#### Exercise:
Work out the number of lines below containing the word "Shipping" and give nothing besides it.

#### Records:
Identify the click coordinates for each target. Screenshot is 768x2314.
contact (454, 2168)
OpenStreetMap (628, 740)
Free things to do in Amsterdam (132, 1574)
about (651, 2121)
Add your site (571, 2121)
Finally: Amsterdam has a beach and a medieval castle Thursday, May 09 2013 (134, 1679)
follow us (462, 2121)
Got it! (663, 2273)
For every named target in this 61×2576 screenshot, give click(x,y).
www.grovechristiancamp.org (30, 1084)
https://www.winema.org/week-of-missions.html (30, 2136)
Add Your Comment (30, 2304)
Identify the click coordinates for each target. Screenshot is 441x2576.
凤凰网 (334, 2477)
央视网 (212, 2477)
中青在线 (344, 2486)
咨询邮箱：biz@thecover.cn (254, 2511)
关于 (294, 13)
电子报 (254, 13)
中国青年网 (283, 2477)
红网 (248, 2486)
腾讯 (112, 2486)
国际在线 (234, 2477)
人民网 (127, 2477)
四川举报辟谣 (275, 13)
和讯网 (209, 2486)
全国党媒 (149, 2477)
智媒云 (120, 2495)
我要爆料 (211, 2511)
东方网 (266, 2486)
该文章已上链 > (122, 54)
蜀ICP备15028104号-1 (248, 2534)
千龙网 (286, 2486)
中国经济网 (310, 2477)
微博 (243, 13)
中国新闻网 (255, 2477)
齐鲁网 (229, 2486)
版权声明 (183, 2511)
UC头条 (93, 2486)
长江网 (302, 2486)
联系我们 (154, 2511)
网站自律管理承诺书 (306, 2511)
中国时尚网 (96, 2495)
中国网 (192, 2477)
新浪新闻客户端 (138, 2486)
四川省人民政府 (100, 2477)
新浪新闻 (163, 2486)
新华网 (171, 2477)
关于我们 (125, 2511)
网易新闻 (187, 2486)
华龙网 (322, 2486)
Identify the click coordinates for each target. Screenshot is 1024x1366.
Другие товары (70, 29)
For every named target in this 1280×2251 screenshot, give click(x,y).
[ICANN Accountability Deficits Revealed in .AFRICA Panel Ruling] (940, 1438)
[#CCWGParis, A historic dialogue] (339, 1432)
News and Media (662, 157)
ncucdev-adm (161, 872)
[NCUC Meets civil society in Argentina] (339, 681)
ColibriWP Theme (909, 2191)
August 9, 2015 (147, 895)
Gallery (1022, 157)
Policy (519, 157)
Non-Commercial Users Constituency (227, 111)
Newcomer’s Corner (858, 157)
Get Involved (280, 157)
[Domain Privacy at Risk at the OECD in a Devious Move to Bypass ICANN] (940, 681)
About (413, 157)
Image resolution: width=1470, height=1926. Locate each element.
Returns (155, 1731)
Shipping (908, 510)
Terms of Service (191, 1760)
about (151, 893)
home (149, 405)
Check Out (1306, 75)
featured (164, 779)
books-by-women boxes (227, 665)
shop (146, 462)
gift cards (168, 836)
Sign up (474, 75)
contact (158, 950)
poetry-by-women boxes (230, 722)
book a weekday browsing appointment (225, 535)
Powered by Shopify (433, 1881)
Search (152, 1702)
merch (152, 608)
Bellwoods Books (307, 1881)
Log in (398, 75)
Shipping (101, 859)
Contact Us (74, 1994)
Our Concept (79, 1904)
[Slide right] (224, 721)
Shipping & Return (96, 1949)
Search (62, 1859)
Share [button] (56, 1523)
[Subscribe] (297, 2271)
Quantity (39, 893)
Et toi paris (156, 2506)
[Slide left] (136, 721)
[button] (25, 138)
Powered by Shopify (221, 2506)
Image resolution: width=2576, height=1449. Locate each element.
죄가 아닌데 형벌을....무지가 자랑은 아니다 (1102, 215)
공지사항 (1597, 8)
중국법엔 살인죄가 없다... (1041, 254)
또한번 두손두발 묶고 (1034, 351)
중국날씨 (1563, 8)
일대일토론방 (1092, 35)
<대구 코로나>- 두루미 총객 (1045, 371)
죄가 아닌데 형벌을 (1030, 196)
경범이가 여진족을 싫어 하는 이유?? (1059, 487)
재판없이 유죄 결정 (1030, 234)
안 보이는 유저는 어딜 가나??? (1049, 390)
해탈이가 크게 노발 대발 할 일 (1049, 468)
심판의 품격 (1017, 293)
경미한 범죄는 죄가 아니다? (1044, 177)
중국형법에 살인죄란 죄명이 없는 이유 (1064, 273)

#### Solution to the problem:
3